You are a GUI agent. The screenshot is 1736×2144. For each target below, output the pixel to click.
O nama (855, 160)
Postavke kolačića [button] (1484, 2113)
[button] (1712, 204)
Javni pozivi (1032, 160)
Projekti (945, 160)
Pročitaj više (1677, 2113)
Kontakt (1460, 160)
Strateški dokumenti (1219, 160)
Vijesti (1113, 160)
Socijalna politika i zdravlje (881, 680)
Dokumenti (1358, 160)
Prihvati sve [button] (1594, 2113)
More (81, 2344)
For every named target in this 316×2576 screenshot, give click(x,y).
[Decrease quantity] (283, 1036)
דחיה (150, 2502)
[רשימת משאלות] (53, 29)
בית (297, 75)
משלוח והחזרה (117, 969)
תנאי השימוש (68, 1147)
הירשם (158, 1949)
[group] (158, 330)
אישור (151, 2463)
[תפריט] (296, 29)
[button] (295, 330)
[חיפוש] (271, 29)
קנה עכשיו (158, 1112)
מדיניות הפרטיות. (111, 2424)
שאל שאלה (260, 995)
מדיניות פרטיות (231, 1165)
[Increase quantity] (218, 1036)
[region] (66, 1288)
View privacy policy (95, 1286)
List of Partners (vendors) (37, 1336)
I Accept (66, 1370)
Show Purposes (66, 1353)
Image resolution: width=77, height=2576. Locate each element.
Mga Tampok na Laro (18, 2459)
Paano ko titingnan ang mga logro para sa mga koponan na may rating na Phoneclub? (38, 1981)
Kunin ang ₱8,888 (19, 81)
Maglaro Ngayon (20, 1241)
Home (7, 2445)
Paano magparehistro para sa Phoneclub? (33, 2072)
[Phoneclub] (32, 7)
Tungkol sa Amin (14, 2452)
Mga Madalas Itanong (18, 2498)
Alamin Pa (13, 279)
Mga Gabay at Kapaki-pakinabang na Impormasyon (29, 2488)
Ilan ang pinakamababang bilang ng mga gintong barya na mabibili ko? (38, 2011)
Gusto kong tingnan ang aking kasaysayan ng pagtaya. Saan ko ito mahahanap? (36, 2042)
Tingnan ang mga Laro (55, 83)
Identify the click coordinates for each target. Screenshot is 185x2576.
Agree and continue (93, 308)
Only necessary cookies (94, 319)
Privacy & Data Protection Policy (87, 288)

• _WORK TO BE COMPLETED_
Scan the records above for the string "click", and copy every line where it turns up.

• _EXERCISE SOLUTION_
You are a GUI agent. The screenshot is 1736×2144. For each target below, output the pixel to click.
For every named target in this 316×2576 screenshot, give click(x,y).
Identify the click coordinates for each target. Screenshot is 185x2576.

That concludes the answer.